■ Job:
Please find each line in the entries below that contains the string "click" and copy those lines. Case counts.

──────── Provided data

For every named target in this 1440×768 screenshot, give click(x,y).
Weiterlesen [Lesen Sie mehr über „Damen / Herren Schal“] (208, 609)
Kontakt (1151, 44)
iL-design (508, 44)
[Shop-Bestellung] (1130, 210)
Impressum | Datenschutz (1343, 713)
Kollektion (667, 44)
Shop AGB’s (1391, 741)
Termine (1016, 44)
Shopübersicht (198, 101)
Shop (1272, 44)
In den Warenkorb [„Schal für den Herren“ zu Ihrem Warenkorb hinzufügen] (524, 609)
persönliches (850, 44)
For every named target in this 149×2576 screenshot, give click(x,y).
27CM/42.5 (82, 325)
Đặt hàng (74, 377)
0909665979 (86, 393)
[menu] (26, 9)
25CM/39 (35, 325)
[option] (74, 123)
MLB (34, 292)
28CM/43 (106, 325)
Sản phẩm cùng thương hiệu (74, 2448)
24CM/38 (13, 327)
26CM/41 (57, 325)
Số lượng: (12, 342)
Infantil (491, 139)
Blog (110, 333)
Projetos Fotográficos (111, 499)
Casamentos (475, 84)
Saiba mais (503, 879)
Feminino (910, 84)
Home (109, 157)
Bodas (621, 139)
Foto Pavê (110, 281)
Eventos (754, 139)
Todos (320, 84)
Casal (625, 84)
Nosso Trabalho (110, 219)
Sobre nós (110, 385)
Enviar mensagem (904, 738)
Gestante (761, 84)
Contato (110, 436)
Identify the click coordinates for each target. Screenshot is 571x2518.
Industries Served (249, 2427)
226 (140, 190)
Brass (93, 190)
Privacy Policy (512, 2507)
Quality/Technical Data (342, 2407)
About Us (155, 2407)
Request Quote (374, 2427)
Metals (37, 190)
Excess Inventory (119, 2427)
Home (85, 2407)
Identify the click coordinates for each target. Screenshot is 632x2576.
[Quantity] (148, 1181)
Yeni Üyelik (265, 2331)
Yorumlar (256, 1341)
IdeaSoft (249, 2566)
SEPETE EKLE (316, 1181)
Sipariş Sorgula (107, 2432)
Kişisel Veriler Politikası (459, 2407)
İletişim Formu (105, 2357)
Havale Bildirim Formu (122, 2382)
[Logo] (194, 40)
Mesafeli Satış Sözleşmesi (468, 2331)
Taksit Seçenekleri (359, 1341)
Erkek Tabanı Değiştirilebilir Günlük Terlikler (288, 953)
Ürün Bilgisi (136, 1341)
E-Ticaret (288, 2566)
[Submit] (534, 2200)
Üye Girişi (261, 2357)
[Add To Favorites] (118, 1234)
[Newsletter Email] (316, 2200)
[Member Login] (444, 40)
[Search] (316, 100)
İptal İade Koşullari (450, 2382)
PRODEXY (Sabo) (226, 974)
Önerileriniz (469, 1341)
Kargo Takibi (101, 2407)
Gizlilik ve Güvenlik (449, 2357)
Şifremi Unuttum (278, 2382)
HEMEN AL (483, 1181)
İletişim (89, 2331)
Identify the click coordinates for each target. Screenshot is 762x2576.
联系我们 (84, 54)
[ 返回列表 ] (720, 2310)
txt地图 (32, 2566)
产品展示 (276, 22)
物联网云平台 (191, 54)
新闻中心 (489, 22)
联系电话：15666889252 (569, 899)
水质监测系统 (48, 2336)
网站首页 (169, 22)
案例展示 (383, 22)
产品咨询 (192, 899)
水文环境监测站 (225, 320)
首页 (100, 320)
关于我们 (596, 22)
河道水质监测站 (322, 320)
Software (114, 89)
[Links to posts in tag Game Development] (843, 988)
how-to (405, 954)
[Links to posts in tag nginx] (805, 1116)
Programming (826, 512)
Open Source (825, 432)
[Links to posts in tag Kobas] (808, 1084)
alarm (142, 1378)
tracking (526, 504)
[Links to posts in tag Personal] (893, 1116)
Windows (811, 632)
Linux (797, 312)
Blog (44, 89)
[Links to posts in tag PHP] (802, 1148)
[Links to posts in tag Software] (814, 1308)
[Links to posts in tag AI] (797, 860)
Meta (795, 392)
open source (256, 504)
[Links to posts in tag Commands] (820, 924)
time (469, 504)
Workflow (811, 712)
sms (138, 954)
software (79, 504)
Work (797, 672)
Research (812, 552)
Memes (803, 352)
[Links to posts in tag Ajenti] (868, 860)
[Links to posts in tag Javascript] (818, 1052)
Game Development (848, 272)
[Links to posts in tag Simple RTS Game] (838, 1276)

────────────────

■ Exercise result:
For every named target in this 1440×768 screenshot, give click(x,y).
For every named target in this 149×2576 screenshot, give click(x,y).
Identify the click coordinates for each target. Screenshot is 571x2518.
Identify the click coordinates for each target. Screenshot is 632x2576.
Identify the click coordinates for each target. Screenshot is 762x2576.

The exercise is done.